Farmers in Latin America are responding to strong grower economics, leading to robust demand for all fertilizer products. We believe fertilizer shipments to this market will reach record levels with potash demand of approximately 10.0 million tonnes, including Brazilian imports of 7.0 million tonnes.
India, coming off a year of record potash demand, is expected to move quickly to secure new supply contracts and ensure product is available to meet its growing needs. Given the country’s rising food requirements and government support programs, we believe its potash demand this year could reach record levels of approximately 6.5 million tonnes. Other Asian countries (not including China and India) are expected to import around 6.5 million tonnes in 2011.
China’s consumption of food and potash is driven by the powerful multiplier of hundreds of millions of people gaining access to higher incomes and the ability to purchase more nutritious food. Although its demand recovery was slower than most markets in 2010, we believe China is committed to improving the fertility of its soils and increasing crop yields. Early in first-quarter 2011, it signed a six-month contract at higher prices with Canpotex for shipment of 600,000 tonnes – a contract that allows Canpotex to remain agile in a tightening potash environment.

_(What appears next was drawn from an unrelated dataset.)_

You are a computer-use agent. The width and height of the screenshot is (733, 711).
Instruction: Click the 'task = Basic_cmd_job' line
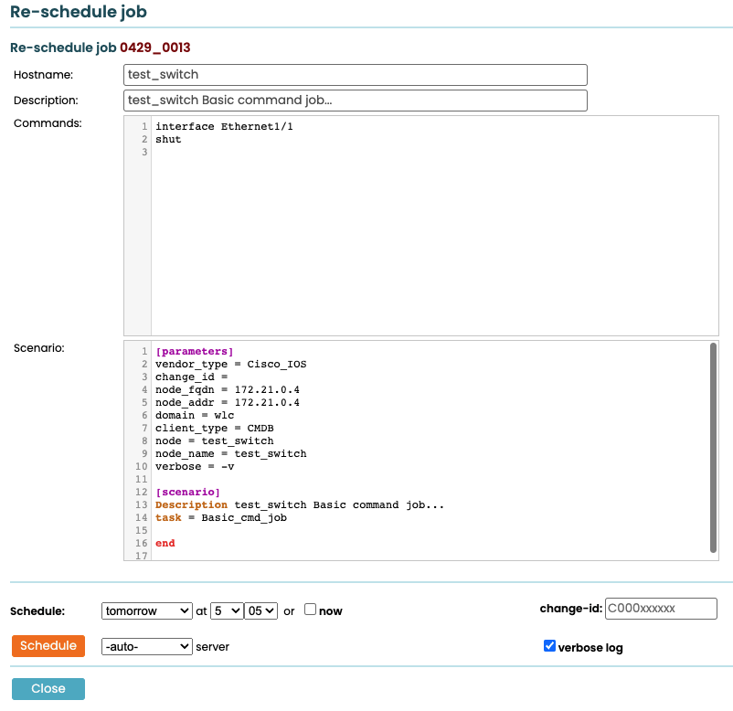[220, 517]
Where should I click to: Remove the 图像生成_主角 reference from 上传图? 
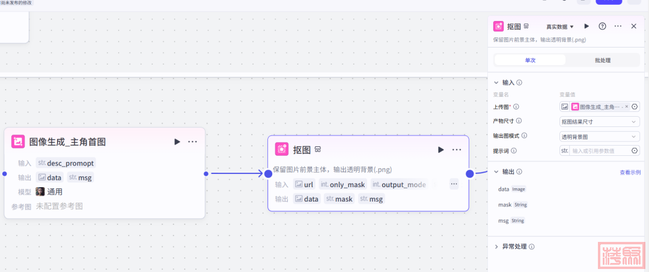click(x=626, y=107)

We believe China could make larger volume commitments in the latter half of the year, and anticipate that its consumption could approach 11.0 million tonnes in 2011, including imports of 7.0-7.5 million tonnes.

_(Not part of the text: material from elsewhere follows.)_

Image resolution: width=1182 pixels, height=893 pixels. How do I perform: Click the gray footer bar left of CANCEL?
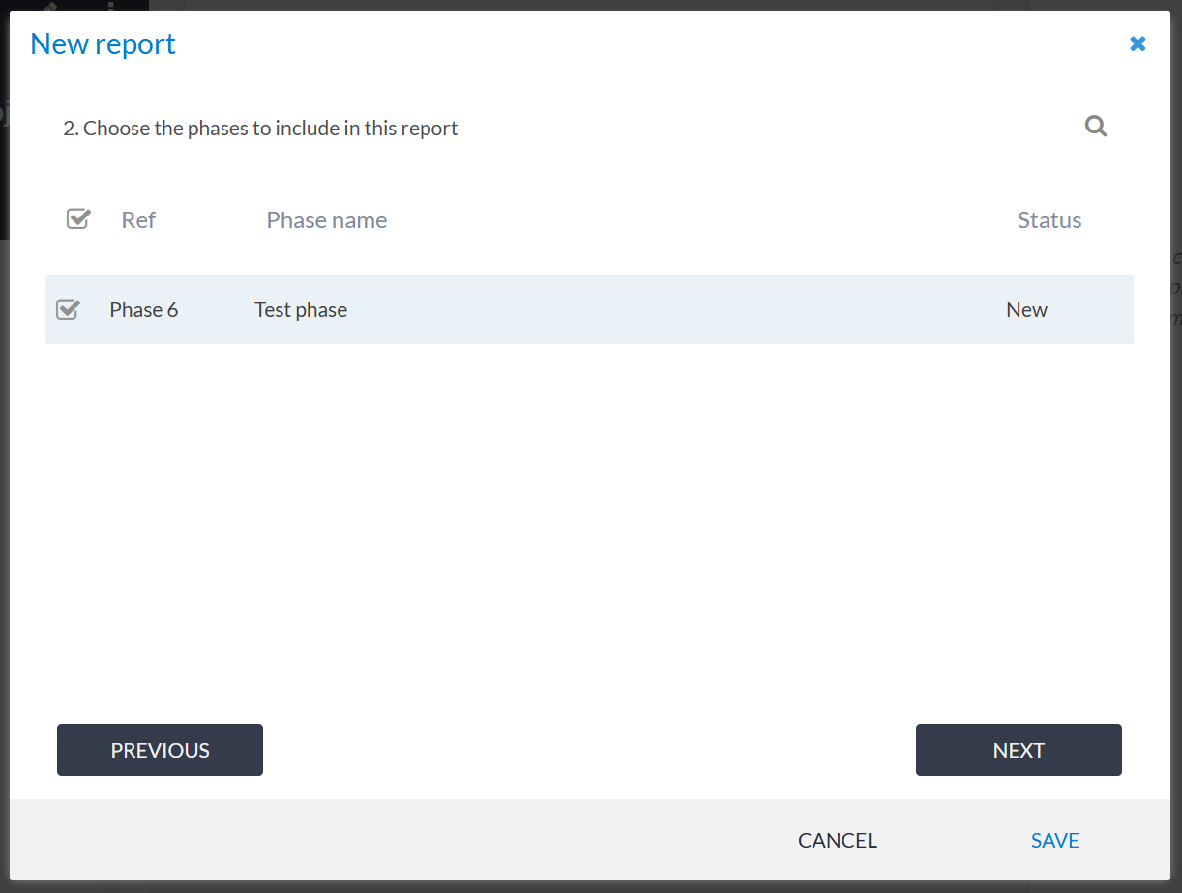coord(387,841)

With our current estimate of global potash operational capability at 61 million tonnes, we expect supply to remain under pressure throughout 2011. Given the tightening fundamentals, prices to all markets have begun to move higher. This has taken effect more quickly in the US, as market-focused farmers and fertilizer buyers secured the potash needed to capitalize on strong agricultural returns. We see the potential for similar trends in offshore spot and contract markets as the year progresses.

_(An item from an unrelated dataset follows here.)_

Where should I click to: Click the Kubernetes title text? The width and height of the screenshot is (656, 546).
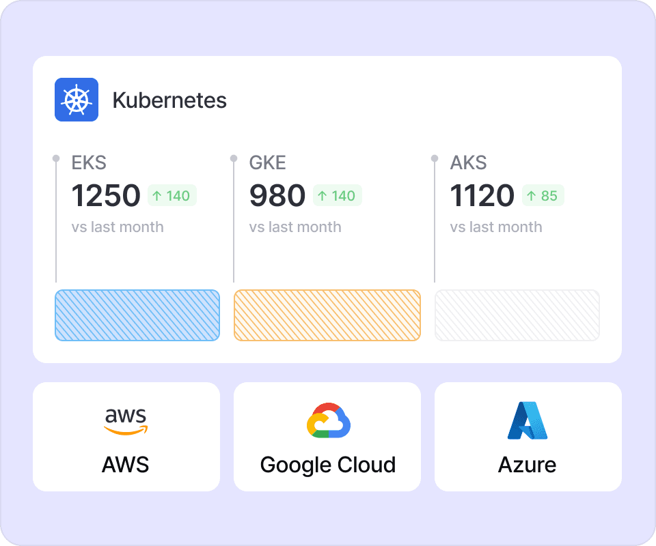tap(169, 100)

In this environment, we estimate our 2011 potash gross margin between $2.5 billion and $2.8 billion and record potash shipments within the range of 9.5-10.0 million tonnes.
In phosphate, we believe strong demand coupled with historically low inventories will result in relatively strong market conditions for both solid and liquid fertilizers through the first half of 2011. Phosphate feed prices are expected to move higher early in the year, reflecting an announced average $50 per ton price increase for the first quarter. Higher realizations on phosphoric acid industrial contracts, which are time-lagged to input costs, are expected to improve industrial margins as the year progresses. In nitrogen, the expectation of increased US corn plantings and rising industrial demand is likely to result in strong prices through at least the spring season. We forecast phosphate and nitrogen will combine to generate 2011 gross margin in the range of $1.0-$1.2 billion.
We expect capital expenditures for 2011 to approximate $2.0 billion, with $1.4 billion relating to our ongoing potash expansion projects.
Our 2011 annual effective tax rate is forecast to be 25-27 percent and provincial mining and other taxes are expected to approximate 4-6 percent of total potash gross margin. Other income is forecast to exceed 2010 levels and be between $300 million and $350 million, while total selling and administrative expenses are estimated to be in line with 2010 levels. We expect interest expense to approximate $120-$130 million.
PotashCorp expects first-quarter net income to be in the range of $2.10-$2.70 per share (pre-split), with forecast full-year earnings in the range of $8.40-$9.60 per share (pre-split). After giving effect to the previously announced three-for-one stock split that will be effective in February 2011, these totals will approximate $0.70-$0.90 per share (first quarter) and $2.80-$3.20 per share (full year), respectively.